EXERCISE PROMPT - Could you return every record below exactly as it is written?

==== RECORDS PROVIDED ====

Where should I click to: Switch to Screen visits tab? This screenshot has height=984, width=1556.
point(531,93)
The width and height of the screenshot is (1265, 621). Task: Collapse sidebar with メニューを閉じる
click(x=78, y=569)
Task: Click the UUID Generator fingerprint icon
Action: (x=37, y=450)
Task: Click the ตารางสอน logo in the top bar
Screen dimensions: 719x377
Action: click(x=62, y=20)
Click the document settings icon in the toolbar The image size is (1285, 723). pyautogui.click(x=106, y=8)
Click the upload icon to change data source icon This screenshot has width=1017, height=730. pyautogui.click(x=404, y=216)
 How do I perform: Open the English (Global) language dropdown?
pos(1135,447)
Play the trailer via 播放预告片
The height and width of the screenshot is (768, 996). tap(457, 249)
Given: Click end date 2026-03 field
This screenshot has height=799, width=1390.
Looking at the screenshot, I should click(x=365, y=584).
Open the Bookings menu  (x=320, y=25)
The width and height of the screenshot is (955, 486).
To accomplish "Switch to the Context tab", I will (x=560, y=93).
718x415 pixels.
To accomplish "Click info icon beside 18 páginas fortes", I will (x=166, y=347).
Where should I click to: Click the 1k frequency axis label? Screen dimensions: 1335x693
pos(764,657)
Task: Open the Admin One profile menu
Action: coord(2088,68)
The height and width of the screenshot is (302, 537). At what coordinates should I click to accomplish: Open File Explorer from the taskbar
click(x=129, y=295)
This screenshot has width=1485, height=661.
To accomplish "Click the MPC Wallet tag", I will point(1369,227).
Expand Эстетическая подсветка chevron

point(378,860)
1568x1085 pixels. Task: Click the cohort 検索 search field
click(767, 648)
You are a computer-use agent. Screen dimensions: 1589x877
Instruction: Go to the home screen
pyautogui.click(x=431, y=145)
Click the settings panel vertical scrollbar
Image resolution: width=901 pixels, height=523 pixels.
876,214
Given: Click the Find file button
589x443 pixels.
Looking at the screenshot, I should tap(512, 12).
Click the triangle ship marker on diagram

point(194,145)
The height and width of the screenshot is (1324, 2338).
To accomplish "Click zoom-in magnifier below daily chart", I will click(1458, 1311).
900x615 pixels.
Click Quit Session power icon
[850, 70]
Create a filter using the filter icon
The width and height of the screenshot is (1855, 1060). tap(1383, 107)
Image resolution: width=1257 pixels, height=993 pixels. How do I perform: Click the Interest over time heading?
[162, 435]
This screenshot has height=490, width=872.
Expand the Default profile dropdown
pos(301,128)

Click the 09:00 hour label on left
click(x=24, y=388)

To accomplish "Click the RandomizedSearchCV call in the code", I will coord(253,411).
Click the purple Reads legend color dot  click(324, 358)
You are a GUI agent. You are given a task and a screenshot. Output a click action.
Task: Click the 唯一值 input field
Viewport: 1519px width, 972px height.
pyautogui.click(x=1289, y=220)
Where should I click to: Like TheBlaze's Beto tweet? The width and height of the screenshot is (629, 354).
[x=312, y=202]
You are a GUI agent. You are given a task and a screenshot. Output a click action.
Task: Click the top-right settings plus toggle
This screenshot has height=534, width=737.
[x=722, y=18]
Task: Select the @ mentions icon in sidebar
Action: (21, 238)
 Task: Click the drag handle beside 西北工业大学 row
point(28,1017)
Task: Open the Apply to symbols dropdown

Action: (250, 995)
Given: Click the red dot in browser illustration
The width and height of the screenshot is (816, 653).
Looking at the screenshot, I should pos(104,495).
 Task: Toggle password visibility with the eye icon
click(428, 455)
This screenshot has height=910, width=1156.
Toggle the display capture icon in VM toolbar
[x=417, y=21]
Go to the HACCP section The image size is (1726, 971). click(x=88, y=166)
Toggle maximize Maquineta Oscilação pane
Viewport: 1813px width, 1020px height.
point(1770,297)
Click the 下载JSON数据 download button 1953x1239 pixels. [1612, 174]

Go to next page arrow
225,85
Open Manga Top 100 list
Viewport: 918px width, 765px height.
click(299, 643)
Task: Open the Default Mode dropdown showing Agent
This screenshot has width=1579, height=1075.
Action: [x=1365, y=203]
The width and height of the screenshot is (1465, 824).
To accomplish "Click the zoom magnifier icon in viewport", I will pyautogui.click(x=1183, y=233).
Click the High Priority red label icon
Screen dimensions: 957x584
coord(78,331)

====

COMPLETED TASK -
Where should I click to: Switch to Screen visits tab? This screenshot has height=984, width=1556.
point(531,93)
The width and height of the screenshot is (1265, 621). Task: Collapse sidebar with メニューを閉じる
click(x=78, y=569)
Task: Click the UUID Generator fingerprint icon
Action: (x=37, y=450)
Task: Click the ตารางสอน logo in the top bar
Screen dimensions: 719x377
Action: click(x=62, y=20)
Click the document settings icon in the toolbar The image size is (1285, 723). pyautogui.click(x=106, y=8)
Click the upload icon to change data source icon This screenshot has width=1017, height=730. pyautogui.click(x=404, y=216)
 How do I perform: Open the English (Global) language dropdown?
pos(1135,447)
Play the trailer via 播放预告片
The height and width of the screenshot is (768, 996). tap(457, 249)
Given: Click end date 2026-03 field
This screenshot has height=799, width=1390.
Looking at the screenshot, I should click(x=365, y=584).
Open the Bookings menu  (x=320, y=25)
The width and height of the screenshot is (955, 486).
To accomplish "Switch to the Context tab", I will (x=560, y=93).
718x415 pixels.
To accomplish "Click info icon beside 18 páginas fortes", I will (x=166, y=347).
Where should I click to: Click the 1k frequency axis label? Screen dimensions: 1335x693
pos(764,657)
Task: Open the Admin One profile menu
Action: coord(2088,68)
The height and width of the screenshot is (302, 537). At what coordinates should I click to accomplish: Open File Explorer from the taskbar
click(x=129, y=295)
This screenshot has width=1485, height=661.
To accomplish "Click the MPC Wallet tag", I will point(1369,227).
Expand Эстетическая подсветка chevron

point(378,860)
1568x1085 pixels. Task: Click the cohort 検索 search field
click(767, 648)
You are a computer-use agent. Screen dimensions: 1589x877
Instruction: Go to the home screen
pyautogui.click(x=431, y=145)
Click the settings panel vertical scrollbar
Image resolution: width=901 pixels, height=523 pixels.
876,214
Given: Click the Find file button
589x443 pixels.
Looking at the screenshot, I should tap(512, 12).
Click the triangle ship marker on diagram

point(194,145)
The height and width of the screenshot is (1324, 2338).
To accomplish "Click zoom-in magnifier below daily chart", I will click(1458, 1311).
900x615 pixels.
Click Quit Session power icon
[850, 70]
Create a filter using the filter icon
The width and height of the screenshot is (1855, 1060). tap(1383, 107)
Image resolution: width=1257 pixels, height=993 pixels. How do I perform: Click the Interest over time heading?
[162, 435]
This screenshot has height=490, width=872.
Expand the Default profile dropdown
pos(301,128)

Click the 09:00 hour label on left
click(x=24, y=388)

To accomplish "Click the RandomizedSearchCV call in the code", I will coord(253,411).
Click the purple Reads legend color dot  click(324, 358)
You are a GUI agent. You are given a task and a screenshot. Output a click action.
Task: Click the 唯一值 input field
Viewport: 1519px width, 972px height.
pyautogui.click(x=1289, y=220)
Where should I click to: Like TheBlaze's Beto tweet? The width and height of the screenshot is (629, 354).
[x=312, y=202]
You are a GUI agent. You are given a task and a screenshot. Output a click action.
Task: Click the top-right settings plus toggle
This screenshot has height=534, width=737.
[x=722, y=18]
Task: Select the @ mentions icon in sidebar
Action: (21, 238)
 Task: Click the drag handle beside 西北工业大学 row
point(28,1017)
Task: Open the Apply to symbols dropdown

Action: (250, 995)
Given: Click the red dot in browser illustration
The width and height of the screenshot is (816, 653).
Looking at the screenshot, I should pos(104,495).
 Task: Toggle password visibility with the eye icon
click(428, 455)
This screenshot has height=910, width=1156.
Toggle the display capture icon in VM toolbar
[x=417, y=21]
Go to the HACCP section The image size is (1726, 971). click(x=88, y=166)
Toggle maximize Maquineta Oscilação pane
Viewport: 1813px width, 1020px height.
point(1770,297)
Click the 下载JSON数据 download button 1953x1239 pixels. [1612, 174]

Go to next page arrow
225,85
Open Manga Top 100 list
Viewport: 918px width, 765px height.
click(299, 643)
Task: Open the Default Mode dropdown showing Agent
This screenshot has width=1579, height=1075.
Action: [x=1365, y=203]
The width and height of the screenshot is (1465, 824).
To accomplish "Click the zoom magnifier icon in viewport", I will pyautogui.click(x=1183, y=233).
Click the High Priority red label icon
Screen dimensions: 957x584
coord(78,331)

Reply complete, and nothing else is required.